When writing ALT text for your images, have the following in mind:
- Don’t use dashes in your alt text. Write normally and try to describe in a few words what the image is about.
- Use keywords relevant to the page's content but don’t overdo it.
- Keep your alt text short and to the point.
- Some people (including me) tend to use the post title as the alt text of the featured image, and although this is not the most efficient way, it is acceptable and common practice.
Here is an example of good and bad alt text.
7. Customize Image Titles And Captions
Besides the ALT text, search engines can use the image title and caption to understand the subject matter of your image better, so it is necessary to provide them with these values. The image title can have the same value as the Alt text.
For the image caption, use text that describes the image to users who see it. Keep it short and descriptive.
8. Check Your Page Titles And Meta Descriptions Tags
Page titles and meta descriptions can indirectly affect your image SEO. If you want images embedded on a page to rank high in the search results, your page titles and meta description should closely relate to the image content.
When your page ranks higher, images from that page are more likely to appear in image searches related to your content.
9. Add Structured Data
Schemas help search engines understand the content of a page better. In the case of images, you can implement the image schema by adding the relevant structured data markup on your pages.
Google can then display your images in certain rich results and drive more traffic to your website.
10. Use an Image Sitemap
An image sitemap helps Google discover your images faster. You can further enrich your XML sitemap to provide information about your images or use a dedicated image sitemap.
If you choose to include images in your existing sitemap, you can use the example below as a guide:
11. Optimize Image Placement
You can position your images anywhere you want on the page, but if you want a particular image to be considered by search engines as an important element of your content, then add it closer to the top with the relevant alt text, image title, and caption.
For example, if you have a unique, original, and useful custom image, you want it to appear in Google Image Search for specific terms.
12. Add Open Graph Meta Tags
Open Graph is a protocol introduced by Facebook.
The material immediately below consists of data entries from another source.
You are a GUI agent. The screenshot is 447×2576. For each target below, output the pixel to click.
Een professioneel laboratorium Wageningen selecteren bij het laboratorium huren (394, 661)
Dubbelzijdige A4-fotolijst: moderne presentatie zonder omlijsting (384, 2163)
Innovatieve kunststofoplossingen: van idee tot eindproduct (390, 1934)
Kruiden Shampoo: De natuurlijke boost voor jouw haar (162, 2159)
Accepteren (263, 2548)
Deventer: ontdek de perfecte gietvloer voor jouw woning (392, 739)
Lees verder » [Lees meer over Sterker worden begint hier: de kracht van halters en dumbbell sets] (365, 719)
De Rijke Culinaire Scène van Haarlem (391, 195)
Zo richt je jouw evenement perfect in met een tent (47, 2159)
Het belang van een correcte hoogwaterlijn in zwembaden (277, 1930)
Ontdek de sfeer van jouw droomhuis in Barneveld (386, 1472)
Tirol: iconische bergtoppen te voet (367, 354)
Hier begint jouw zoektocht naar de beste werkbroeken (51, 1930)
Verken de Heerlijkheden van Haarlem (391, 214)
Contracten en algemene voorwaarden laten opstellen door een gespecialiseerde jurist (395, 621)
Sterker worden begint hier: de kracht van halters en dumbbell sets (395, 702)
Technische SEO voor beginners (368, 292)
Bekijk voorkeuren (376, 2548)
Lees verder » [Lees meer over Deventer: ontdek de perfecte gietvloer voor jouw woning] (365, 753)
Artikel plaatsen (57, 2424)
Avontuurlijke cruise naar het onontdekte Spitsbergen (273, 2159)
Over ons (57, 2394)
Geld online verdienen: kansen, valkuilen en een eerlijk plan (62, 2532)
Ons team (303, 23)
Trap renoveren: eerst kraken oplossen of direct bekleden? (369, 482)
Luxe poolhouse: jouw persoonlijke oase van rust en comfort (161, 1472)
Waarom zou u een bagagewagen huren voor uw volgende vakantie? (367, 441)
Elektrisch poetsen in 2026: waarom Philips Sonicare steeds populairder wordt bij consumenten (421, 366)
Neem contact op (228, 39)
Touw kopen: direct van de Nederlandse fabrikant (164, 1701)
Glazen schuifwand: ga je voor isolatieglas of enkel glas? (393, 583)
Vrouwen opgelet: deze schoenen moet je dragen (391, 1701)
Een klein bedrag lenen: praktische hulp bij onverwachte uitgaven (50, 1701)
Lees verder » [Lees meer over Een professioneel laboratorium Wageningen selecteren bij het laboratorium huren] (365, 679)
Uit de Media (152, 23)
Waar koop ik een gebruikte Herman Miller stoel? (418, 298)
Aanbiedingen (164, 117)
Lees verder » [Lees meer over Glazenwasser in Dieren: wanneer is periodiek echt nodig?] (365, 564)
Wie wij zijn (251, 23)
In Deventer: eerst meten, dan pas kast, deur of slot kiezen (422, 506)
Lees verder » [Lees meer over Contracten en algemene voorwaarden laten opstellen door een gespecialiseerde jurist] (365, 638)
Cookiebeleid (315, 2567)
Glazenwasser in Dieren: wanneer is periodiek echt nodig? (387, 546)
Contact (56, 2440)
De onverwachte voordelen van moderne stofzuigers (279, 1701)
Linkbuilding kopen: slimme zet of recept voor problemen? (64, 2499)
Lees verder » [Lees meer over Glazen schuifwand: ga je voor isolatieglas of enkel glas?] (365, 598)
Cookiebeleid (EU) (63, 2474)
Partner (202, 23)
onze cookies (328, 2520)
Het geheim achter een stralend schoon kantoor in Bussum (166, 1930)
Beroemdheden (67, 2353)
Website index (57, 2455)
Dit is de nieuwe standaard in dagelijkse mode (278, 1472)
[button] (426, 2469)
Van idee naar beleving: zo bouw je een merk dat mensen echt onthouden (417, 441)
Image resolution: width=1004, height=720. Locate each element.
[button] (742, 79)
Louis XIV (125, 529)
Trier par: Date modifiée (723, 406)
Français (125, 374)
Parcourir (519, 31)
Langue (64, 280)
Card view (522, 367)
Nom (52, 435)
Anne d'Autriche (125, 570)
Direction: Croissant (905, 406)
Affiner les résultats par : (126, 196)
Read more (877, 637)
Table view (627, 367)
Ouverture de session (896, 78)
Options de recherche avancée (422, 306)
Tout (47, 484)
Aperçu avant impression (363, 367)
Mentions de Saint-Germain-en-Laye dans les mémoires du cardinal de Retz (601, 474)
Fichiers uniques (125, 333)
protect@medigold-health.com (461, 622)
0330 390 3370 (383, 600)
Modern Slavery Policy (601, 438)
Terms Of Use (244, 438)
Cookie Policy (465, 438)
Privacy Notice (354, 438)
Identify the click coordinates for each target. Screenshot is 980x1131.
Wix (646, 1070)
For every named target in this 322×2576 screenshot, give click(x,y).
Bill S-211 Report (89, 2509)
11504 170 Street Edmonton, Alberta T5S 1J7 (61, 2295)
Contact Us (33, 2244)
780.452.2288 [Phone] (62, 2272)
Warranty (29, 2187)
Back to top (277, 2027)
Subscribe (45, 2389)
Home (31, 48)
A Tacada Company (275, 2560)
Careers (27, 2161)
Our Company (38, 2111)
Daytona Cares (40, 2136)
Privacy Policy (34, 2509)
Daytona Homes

The concept is similar to schema markup, where you use tags to help crawlers identify the important parts of your content and their meaning.
Open Graph tags allow you to specify which image Facebook (and other social networks) will use when users click your website's SHARE or LIKE buttons.
When you have a page with more than one image, you can use the og:image tags to tell FB which image to use.
The best way to add open graph protocol support to your WordPress website is to install the Yoast SEO Plugin.
Conclusion
Images are important from an SEO perspective and vital for making your content more interesting and readable.
From my experience, many people don’t do any SEO image optimization, which is an SEO mistake that must be avoided.
As you have read above, image SEO is a straightforward task. You reduce the file size as much as possible, give it a meaningful file name, provide for an ALT text, write a title and caption, and add it to your sitemap.
It’s not time-consuming, and the benefits are much more than the extra time it takes.